● DESCRIPTION OF THE TASK
Leave out the pictures and print the rest of the entries exactly as they stand.

● EXTRACTED MATERIAL
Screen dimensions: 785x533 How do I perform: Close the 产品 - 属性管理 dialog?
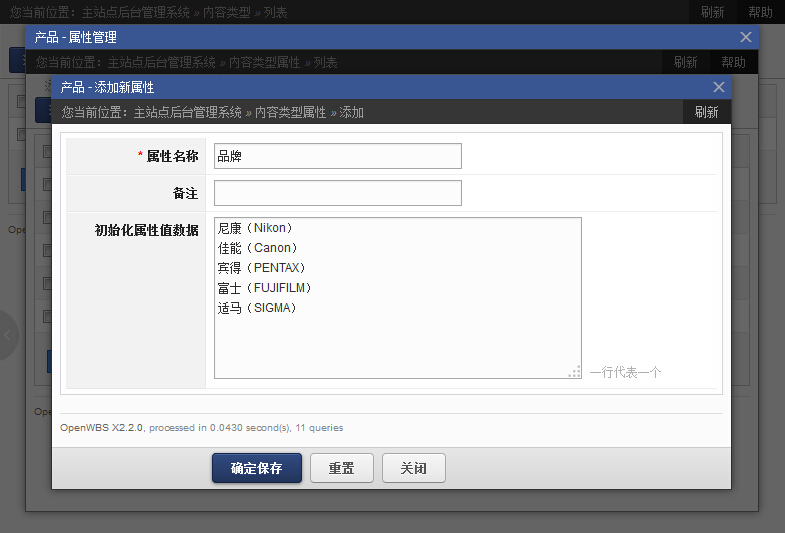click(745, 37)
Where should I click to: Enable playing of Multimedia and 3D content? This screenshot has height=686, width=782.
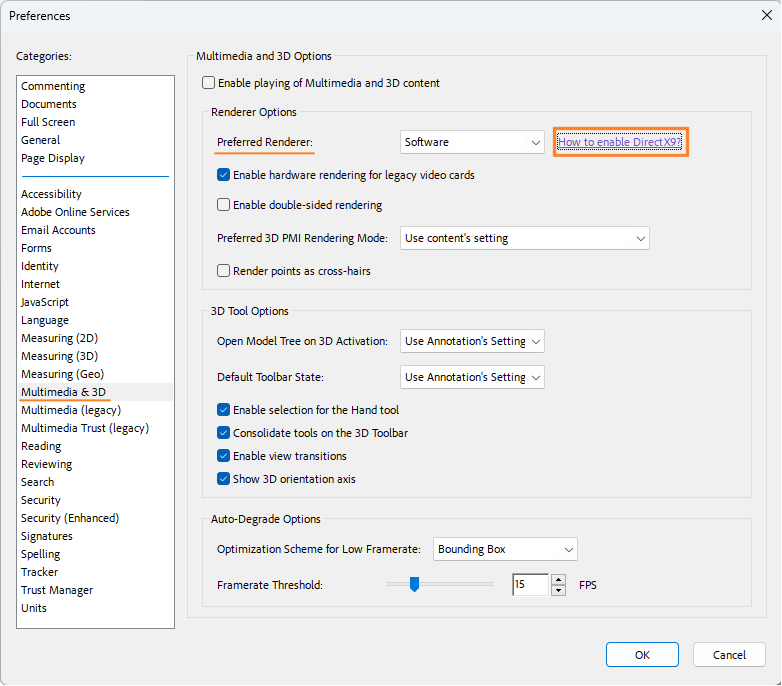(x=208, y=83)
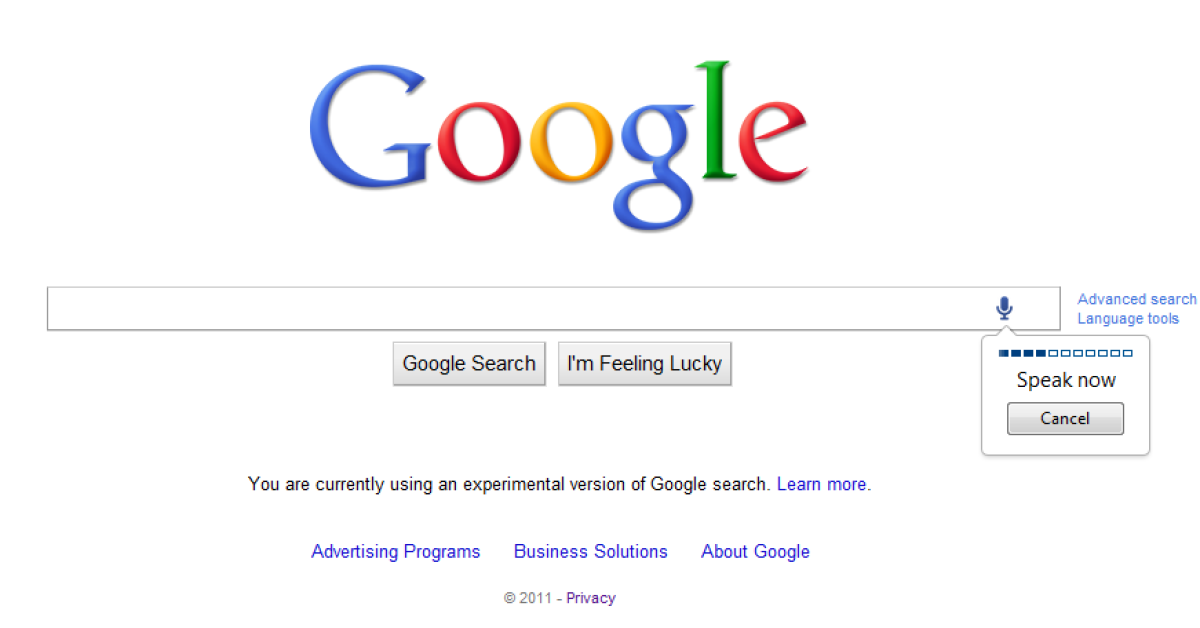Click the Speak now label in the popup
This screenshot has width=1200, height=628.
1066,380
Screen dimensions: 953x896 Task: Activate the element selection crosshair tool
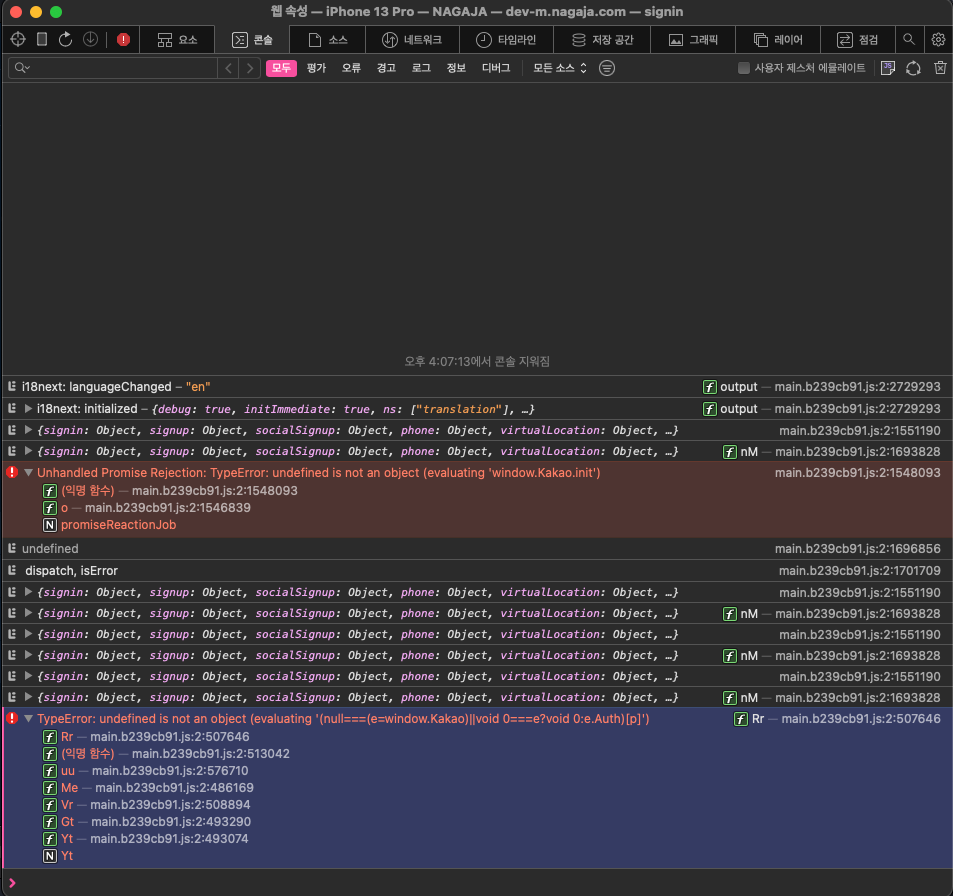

● EXERCISE OUTPUT
Screen dimensions: 785x533 How do I perform: Close the 产品 - 属性管理 dialog?
click(745, 37)
Where should I click to: Enable playing of Multimedia and 3D content? This screenshot has height=686, width=782.
(x=208, y=83)
Click the Speak now label in the popup
This screenshot has width=1200, height=628.
1066,380
Screen dimensions: 953x896 Task: Activate the element selection crosshair tool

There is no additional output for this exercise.